The Combat Sports Max Strike is a popular sparring glove for MMA fighters. It is an approximately 7 to 8 ounce, leather sparring glove, with excellent padding on the striking areas. The padding can be described as being “soft yet firm”, as in it feels soft to the touch, but has a firmness you can feel when delivering punches.
For a more affordable version of these gloves, you should check out the Combat Sports MMA Safety Sparring Gloves. They are nearly identical in design, but built with an entry level of materials used, such as cheaper foam padding. Fans of the show “The Ultimate Fighter” might even recognize them as some of the MMA training gloves used in the early seasons of the show.
Most size charts will have you measure the circumference around the knuckles of your 4 fingers, and sometimes the size of your wrist. MMA glove sizing charts are more or less the same between brands, with some slight size variations. In general the sizes can be broken down like this:
Small: 6 ½” -7 ½”
Medium: 7 ½” – 8”
Large: 8” – 9”
Always refer to each brand’s specific size chart if there is any doubt. If you wear hand wraps under your gloves, remember to increase the glove size by one.
MMA glove weights vary by the type and function of the glove. Bag gloves weigh more than competition gloves because they have more padding to protect your hands. Sparring gloves are heavier to protect your sparring partner from injury. There are even some “hybrid” gloves that lie between the minimalist fight gloves and the heavy padded bag gloves. Here are the types and weights for the types of gloves. Some variation can be expected between brands.

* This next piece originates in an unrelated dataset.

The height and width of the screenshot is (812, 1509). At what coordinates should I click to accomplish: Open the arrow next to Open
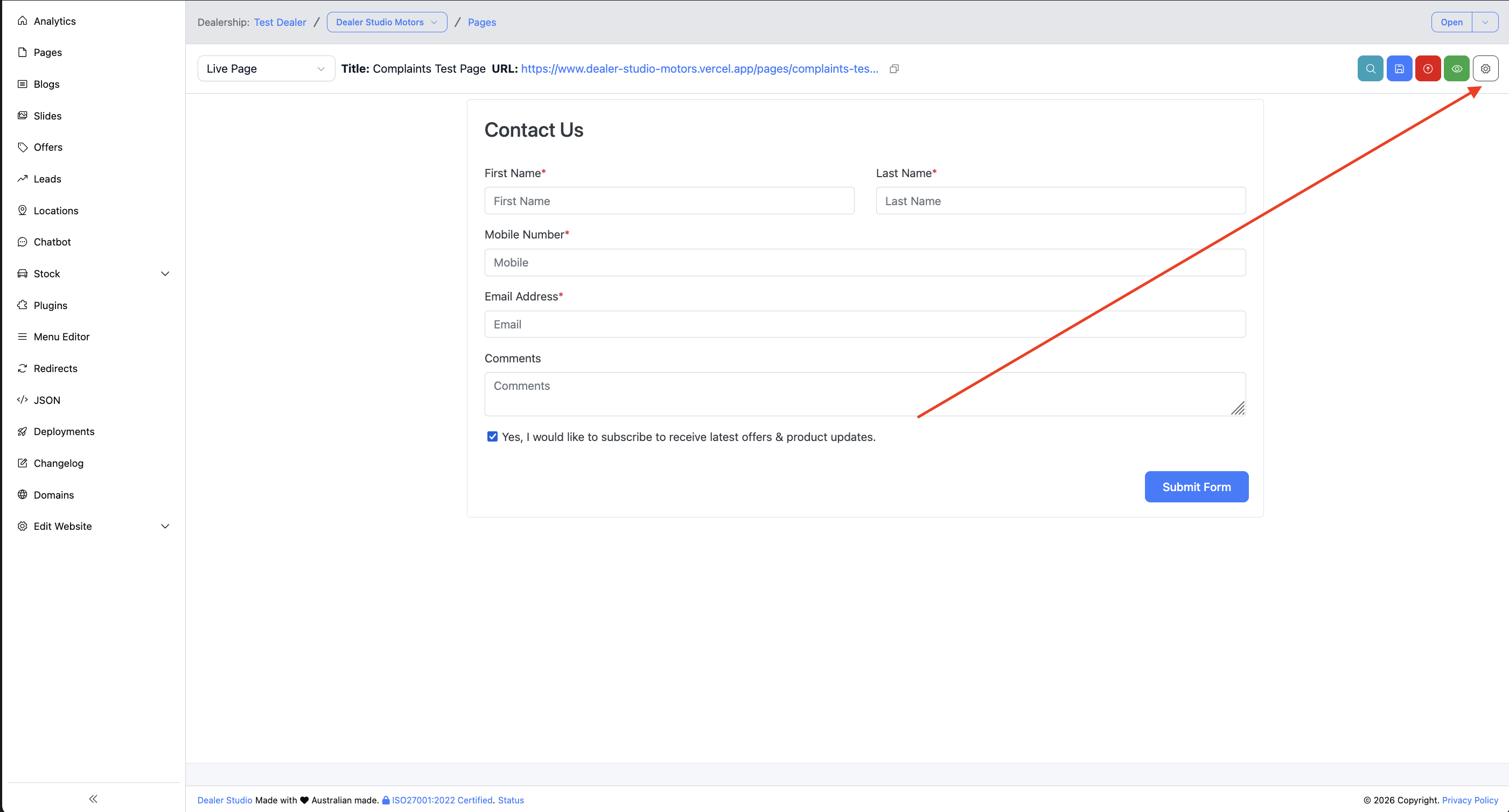[x=1485, y=22]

Fight/Competition: 4-6 ounces
Hybrid: 7-10 ounces
Boxing Sparring: 14-16 ounces
MMA Sparring: 7-10 onces
Bag Gloves: 10-12-14-16 ounces depending on your weight
If you are a member of a gym, talk to other members and coaches to learn if there are any guidelines for weights. It can actually be considered rude to spar with 14 ounce gloves if that isn’t the norm in the gym.
When in doubt, go for quality in your gloves. It’s better to buy a high quality glove that lasts than having to replace cheap MMA gloves due to premature wear. Buying the best MMA gloves you can afford is a good investment to your training, and will last you months and years.